Item 2.03 Creation of a Direct Financial Obligation or an Obligation under an

Off-Balance Sheet Arrangement of a Registrant.

As previously disclosed, on September 26, 2022, Semtech, with certain of its domestic subsidiaries as guarantors, entered into a Third Amendment and Restatement Agreement (the "Restatement Agreement") with the lenders referred to therein, HSBC Bank USA, National Association, as resigning administrative agent and JPMorgan Chase Bank, N.A., as successor administrative agent.

Pursuant to the Restatement Agreement, substantially concurrently with the consummation of the Arrangement, Semtech's existing credit agreement was amended and restated to: (i) extend the maturity date of US$405 million of the US$600 million in aggregate principal amount of revolving commitments thereunder from November 7, 2024 to the fifth anniversary of the Effective Date (subject to, in certain circumstances, an earlier springing maturity), (ii) provide for incurrence by Semtech on the Effective Date of a new five-year term loan facility (the "New Term Loan Facility") in an aggregate principal amount of US$895 million, (iii) provide for JPMorgan Chase Bank, N.A. to succeed HSBC Bank USA, National Association as administrative agent and collateral agent under the credit agreement on the Effective Date, (iv) modify the maximum consolidated leverage covenant as set forth in the Restatement Agreement and (v) make certain other changes as set forth in the Restatement Agreement, including changes consequential to the incorporation of the New Term Loan Facility.

On the Effective Date, Semtech borrowed term loans in an aggregate principal amount of US$895 million under the New Term Loan Facility described above in order to fund a portion of the consideration for the Arrangement and related fees and expenses.

The summary set forth above is not intended to be complete and is qualified in its entirety by reference to the full text of the Restatement Agreement, a copy of which was filed as Exhibit 10.1 to Semtech's Current Report on Form 8-K filed with the SEC on September 29, 2022.

Item 7.01 Regulation FD Disclosure.

On January 12, 2023, Semtech and Sierra Wireless issued a joint press release announcing the completion of the Arrangement.
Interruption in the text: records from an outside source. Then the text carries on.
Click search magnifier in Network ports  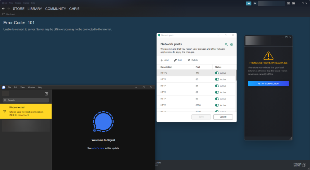click(226, 44)
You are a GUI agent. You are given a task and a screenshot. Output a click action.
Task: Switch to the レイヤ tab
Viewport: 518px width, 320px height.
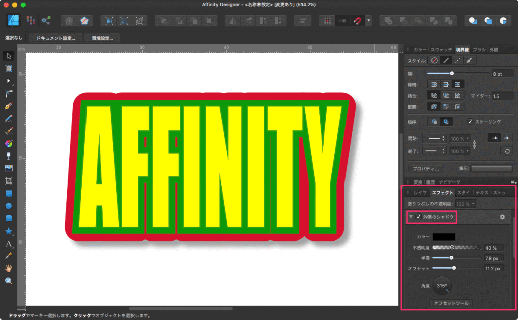pyautogui.click(x=420, y=193)
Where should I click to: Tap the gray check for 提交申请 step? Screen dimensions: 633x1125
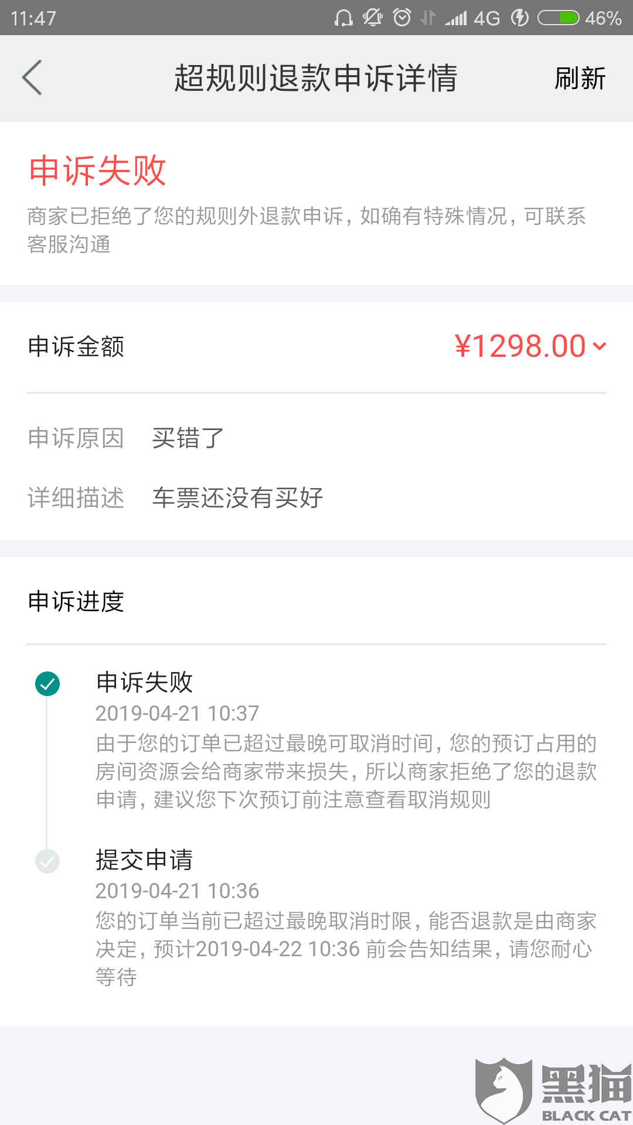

A copy of the joint press release is furnished as Exhibit 99.1 hereto.

The information contained in Item 7.01 (including the Exhibit described in this Item 7.01) shall not be deemed "filed" for the purposes of Section 18 of the Securities Exchange Act of 1934, as amended (the "Exchange Act"), or otherwise subject to the liabilities of that section, nor shall it be, or be deemed, incorporated by reference in any filings under the Securities Act of 1933, as amended (the "Securities Act"), unless Semtech specifically states that the information is to be considered "filed" under the Exchange Act or incorporates it by reference into a filing under the Securities Act or the Exchange Act.

Item 9.01 Financial Statements and Exhibits.





  (a) Financial Statements of Business Acquired

Semtech will file the financial statements of the business acquired as required by Item 9.01(a) by amendment not later than 71 calendar days after the date on which the initial Current Report on Form 8-K with respect to the consummation of the Arrangement reported under Item 2.01 of this report is required to have been filed with the SEC pursuant to SEC rules.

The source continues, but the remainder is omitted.